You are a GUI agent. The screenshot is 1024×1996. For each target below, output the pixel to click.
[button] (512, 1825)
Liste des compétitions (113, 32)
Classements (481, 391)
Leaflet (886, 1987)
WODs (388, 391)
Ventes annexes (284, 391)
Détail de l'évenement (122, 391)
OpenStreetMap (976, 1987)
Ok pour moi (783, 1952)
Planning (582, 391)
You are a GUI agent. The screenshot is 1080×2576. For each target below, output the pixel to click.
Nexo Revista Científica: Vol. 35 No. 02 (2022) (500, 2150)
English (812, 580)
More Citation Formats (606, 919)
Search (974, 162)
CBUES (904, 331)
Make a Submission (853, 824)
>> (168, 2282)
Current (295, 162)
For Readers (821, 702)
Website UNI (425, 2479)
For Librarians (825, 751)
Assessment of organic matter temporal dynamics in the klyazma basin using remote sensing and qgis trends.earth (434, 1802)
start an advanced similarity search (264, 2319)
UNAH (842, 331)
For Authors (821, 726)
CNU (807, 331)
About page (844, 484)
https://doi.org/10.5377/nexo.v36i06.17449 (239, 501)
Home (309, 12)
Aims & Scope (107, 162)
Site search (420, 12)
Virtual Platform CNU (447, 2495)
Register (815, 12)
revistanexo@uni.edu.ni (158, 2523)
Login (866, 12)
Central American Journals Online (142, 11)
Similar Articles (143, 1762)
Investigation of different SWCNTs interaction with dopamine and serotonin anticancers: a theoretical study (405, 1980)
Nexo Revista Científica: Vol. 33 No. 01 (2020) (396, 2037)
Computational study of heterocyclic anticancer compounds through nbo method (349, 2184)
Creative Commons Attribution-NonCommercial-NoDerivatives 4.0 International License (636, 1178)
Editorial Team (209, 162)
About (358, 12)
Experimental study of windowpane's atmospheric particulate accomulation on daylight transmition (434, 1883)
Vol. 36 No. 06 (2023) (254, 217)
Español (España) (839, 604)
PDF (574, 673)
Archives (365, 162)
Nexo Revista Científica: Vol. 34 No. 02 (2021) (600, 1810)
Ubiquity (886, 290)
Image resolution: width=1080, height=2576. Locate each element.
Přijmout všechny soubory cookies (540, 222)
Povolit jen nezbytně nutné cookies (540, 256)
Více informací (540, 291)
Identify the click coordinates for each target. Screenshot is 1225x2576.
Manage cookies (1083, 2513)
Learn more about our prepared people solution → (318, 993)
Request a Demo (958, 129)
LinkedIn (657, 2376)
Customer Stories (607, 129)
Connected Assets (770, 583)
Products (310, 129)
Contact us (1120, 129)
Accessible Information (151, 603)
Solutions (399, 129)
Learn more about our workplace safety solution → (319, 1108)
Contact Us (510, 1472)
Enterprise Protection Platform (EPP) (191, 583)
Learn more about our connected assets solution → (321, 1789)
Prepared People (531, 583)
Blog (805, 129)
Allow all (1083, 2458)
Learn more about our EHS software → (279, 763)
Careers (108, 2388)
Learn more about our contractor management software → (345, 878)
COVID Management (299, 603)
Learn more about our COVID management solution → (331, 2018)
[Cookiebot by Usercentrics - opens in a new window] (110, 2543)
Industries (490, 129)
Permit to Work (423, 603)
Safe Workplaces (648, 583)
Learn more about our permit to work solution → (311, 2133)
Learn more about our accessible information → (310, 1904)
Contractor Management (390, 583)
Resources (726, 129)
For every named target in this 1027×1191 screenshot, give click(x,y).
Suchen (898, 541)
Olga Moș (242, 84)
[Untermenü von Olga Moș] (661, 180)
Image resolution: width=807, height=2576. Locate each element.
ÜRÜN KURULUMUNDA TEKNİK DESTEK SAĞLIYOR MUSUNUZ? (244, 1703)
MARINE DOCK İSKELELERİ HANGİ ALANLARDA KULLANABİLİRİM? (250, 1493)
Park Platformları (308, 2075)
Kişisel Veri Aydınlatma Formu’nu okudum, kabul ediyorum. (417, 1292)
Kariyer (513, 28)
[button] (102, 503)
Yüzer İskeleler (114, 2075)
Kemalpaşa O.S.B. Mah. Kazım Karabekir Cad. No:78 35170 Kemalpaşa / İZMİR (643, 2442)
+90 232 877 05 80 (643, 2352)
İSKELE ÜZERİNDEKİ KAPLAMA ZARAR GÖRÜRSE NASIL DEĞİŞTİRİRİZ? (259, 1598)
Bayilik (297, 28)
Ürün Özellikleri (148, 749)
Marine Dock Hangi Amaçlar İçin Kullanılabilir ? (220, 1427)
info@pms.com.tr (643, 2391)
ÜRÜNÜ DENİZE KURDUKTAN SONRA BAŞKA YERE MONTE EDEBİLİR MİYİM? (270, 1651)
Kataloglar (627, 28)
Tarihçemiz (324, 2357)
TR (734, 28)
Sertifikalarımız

++++

AIM:
From the lines above, keep only those that contain the string "cookies", and copy each one out. Matching is case-sensitive.

FULL RESPONSE:
Přijmout všechny soubory cookies (540, 222)
Povolit jen nezbytně nutné cookies (540, 256)
Manage cookies (1083, 2513)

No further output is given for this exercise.